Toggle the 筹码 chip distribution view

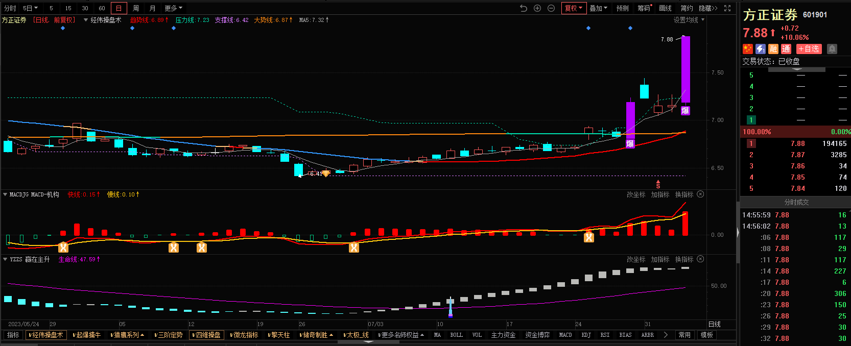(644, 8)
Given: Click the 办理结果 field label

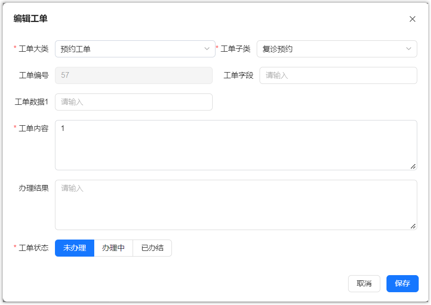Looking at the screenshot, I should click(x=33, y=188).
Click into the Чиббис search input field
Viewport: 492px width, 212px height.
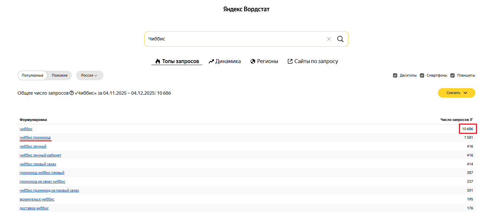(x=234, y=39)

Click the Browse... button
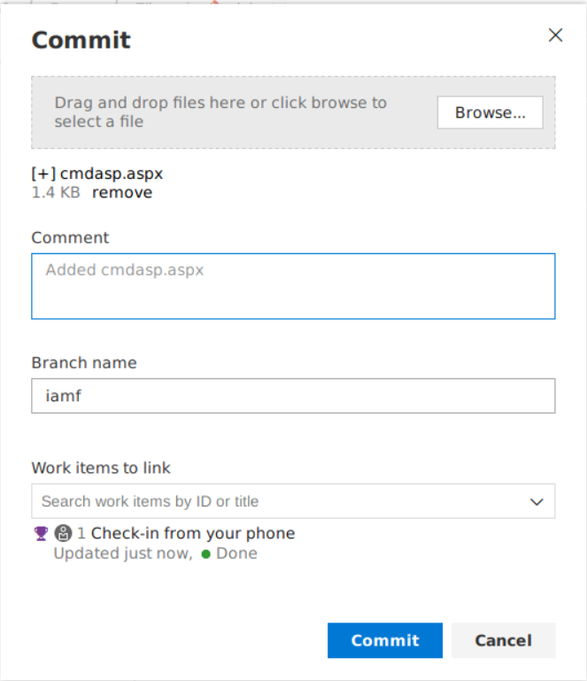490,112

==

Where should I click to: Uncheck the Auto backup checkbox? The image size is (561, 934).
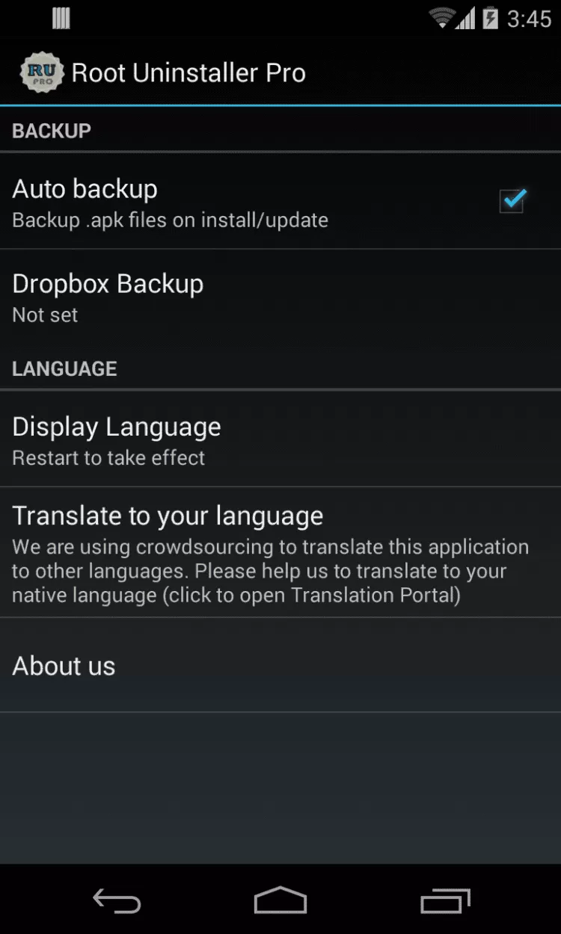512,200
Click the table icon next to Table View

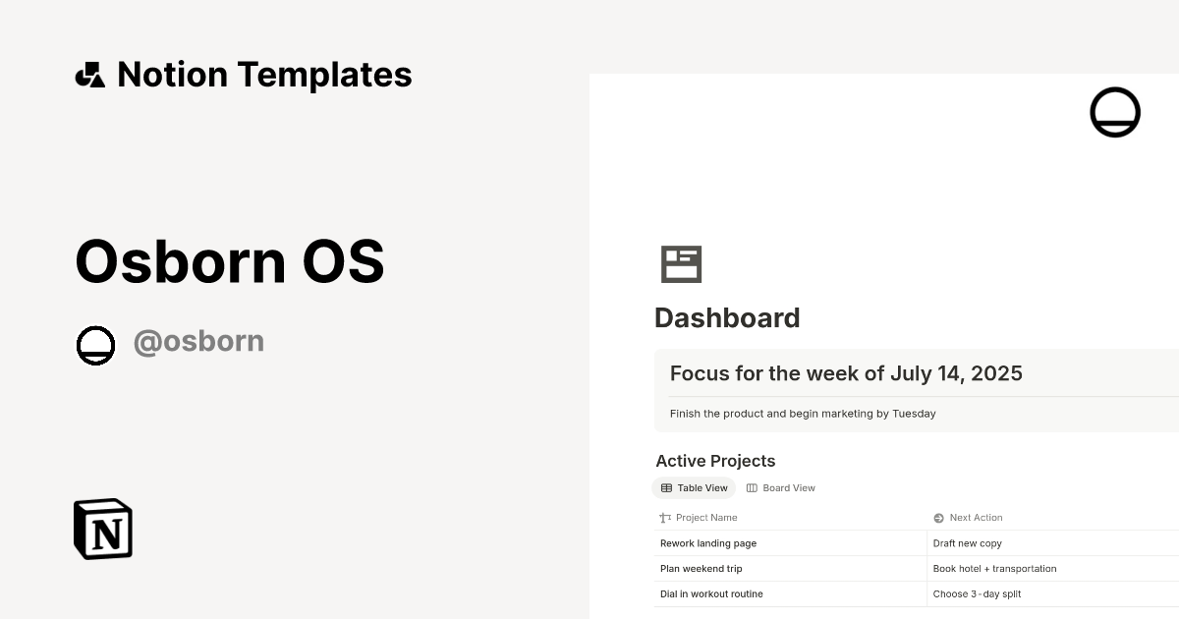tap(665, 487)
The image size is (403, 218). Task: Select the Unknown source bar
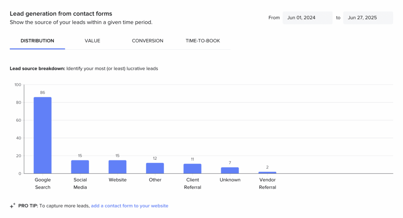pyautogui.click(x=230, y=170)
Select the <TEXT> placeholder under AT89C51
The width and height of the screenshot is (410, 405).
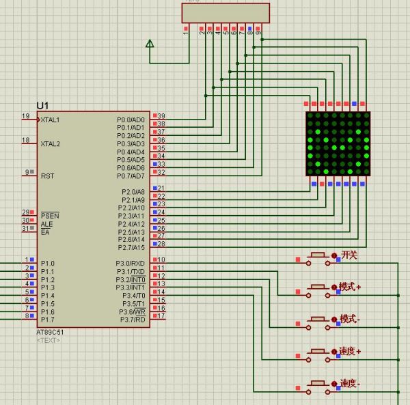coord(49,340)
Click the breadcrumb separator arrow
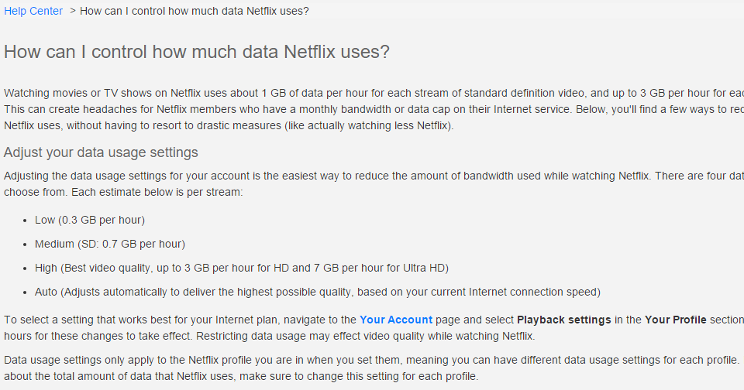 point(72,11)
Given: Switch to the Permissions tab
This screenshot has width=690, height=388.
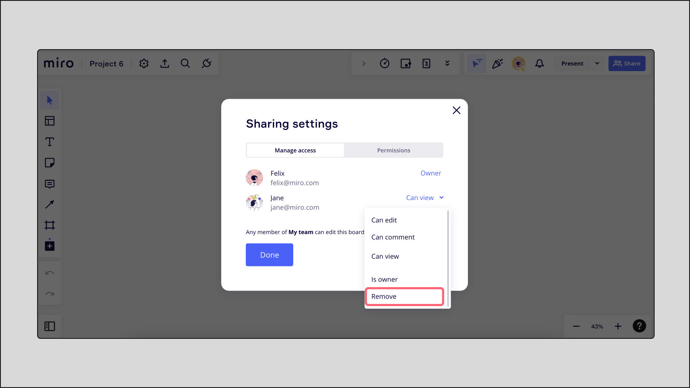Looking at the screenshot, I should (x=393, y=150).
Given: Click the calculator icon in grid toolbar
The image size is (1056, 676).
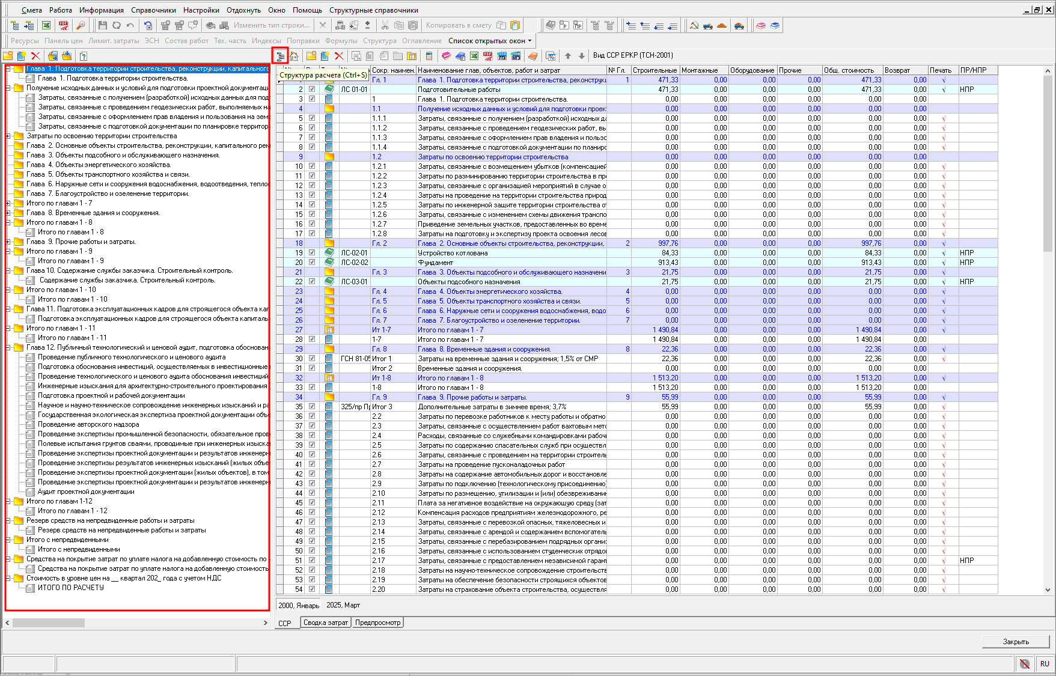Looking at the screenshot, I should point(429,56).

### GIVEN REQUEST
Render the rows from the line containing "Given: Switch to the Permissions tab" through the line containing "Looking at the screenshot, I should point(429,56).", inclusive, as a numbered list with blank lines left out. Leave the pictures out of the answer.

### THE SOLUTION
1. Given: Switch to the Permissions tab
2. This screenshot has width=690, height=388.
3. Looking at the screenshot, I should (x=393, y=150).
4. Given: Click the calculator icon in grid toolbar
5. The image size is (1056, 676).
6. Looking at the screenshot, I should point(429,56).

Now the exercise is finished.